St Gregory Palamas speaks in this manner because he had personal experience of the Mother of God’s great gift and offering. As his biographer, St Philotheos, Patriarch of Constantinople, writes, at the beginning of his monastic life on the Holy Mountain St Gregory, as well as fasting and keeping vigil, prayed unceasingly day and night, “setting the Mother of God before him as his guide, protector and mediator,” and bringing her constantly before his eyes with words, prayers and movements of his nous. Once when he was in a state of hesychia he saw St John the Evangelist in a vision (not a dream). St John told him that the Sovereign Lady above every saint had sent him to ask him (St Gregory) why he prayed continuously day and night, saying, “Lighten my darkness, lighten my darkness.” St Gregory replied to St John that, being a man full of passions and sins, there was nothing else he could ask for except mercy and illumination. Then St John answered that the Sovereign Lady had commanded through him that St Gregory should not lose heart or have doubts: “For I myself will help you.” When St Gregory asked him whether the Mother of the Lord would help him in this life or the next, St John replied “In the past and now, and in the future.” After that St John disappeared, having satisfied St Gregory with those divine words, “and having filled him ineffably with the great gifts of the Mother of God.”

This incident shows the great glory possessed by the Virgin Theotokos. Her grace is not the grace of a saint, even of a great saint. Rather, she is full of the gifts of grace of the Holy Spirit which Christ bestowed upon her, and, at the command of her Son, she bestows these gifts on those who pray. St Gregory Palamas prayed to God, saying “Lighten my darkness,” but he also had the Theotokos always before him, and Christ gave him the spiritual gift of noetic prayer, divine vision, through the Theotokos. We see the same thing in the lives of all the saints. The Theotokos does not act on her own, but in obedience to Christ.

This Orthodox teaching about the active participation of the Theotokos in our salvation has nothing to do with the Roman Catholic dogma that the All-Holy Virgin is Cor­redemptrix. This doctrine evolved over time, but the term Corredemptrixappeared in the fifteenth century in the West. The Western view that the Mother of God is Corredemptrix refers not only to the “word of the incarnation” but also to the “manner of the redeeming sacrifice”. According to this view, the All-Holy Virgin not only co-operated in the incarnation of the Son and Word of God, but also co-operated in Christ’s sacrifice on the Cross. In other words, she participated in the agonies of Christ on the Cross and made them her own. And Christ gave His Mother the ‘merits’ that He Himself possessed, so as to enable the Theotokos to grant to everyone the gifts that Christ had acquired through His death and His blood. This novel theory also entered the devotional practice of the Franco-Latins with the rosary.

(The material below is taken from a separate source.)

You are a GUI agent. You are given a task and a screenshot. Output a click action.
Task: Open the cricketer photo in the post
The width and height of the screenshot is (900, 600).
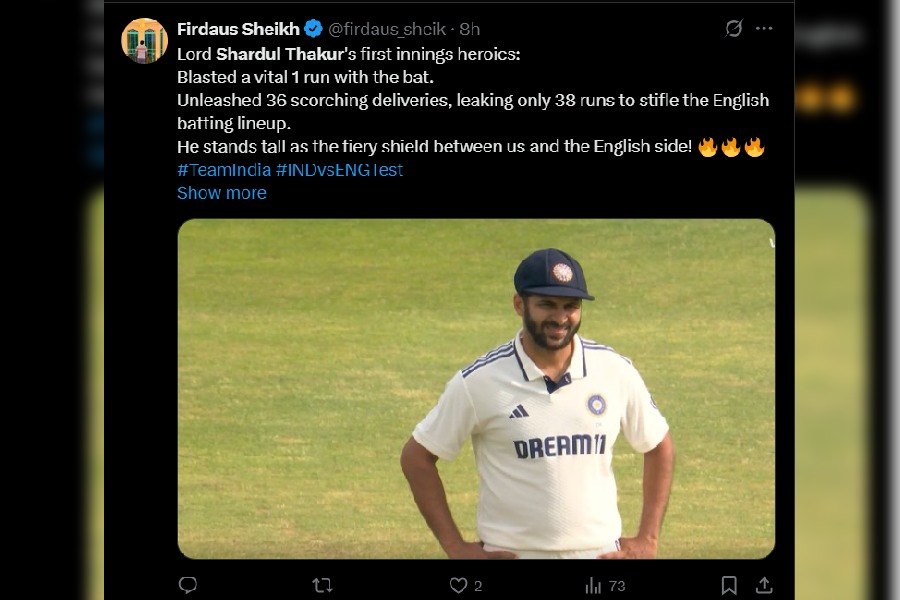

This view that the Theotokos is Corredemptrix is linked with the theory of merits, according to which God the Father gave grace to the Son as ‘payment’ for the work that He accomplished, and Christ gave these gifts to His Mother as well, because she shared in His suffering on the Cross. These beliefs are unacceptable from an Orthodox standpoint. The Theotokos co-operated in the incarnation of Christ. She was instrumental in the incarnation, but she was not ‘a cause of salvation’. She did not share in His Passion on Golgotha in such a way as to collaborate in redeeming humankind.

The Virgin Mother of God saves in the sense that she became an instrument of the salvation accomplished by Christ. She suffered at the Cross on account of her Son’s sufferings, but she did not co-operate in the Passion on an equal footing with Him, and she does not share in ‘buying back’ the human race. In Orthodox teaching, the theory of satisfying divine justice is invalid.

The Theotokos does not simply intercede to God, as do the saints. Her boldness exceeds theirs, because she has received great grace from Christ and shares in His glory. With these Orthodox presuppositions, the entreaty, “Most Holy Mother of God, save us” is supremely Orthodox and theological.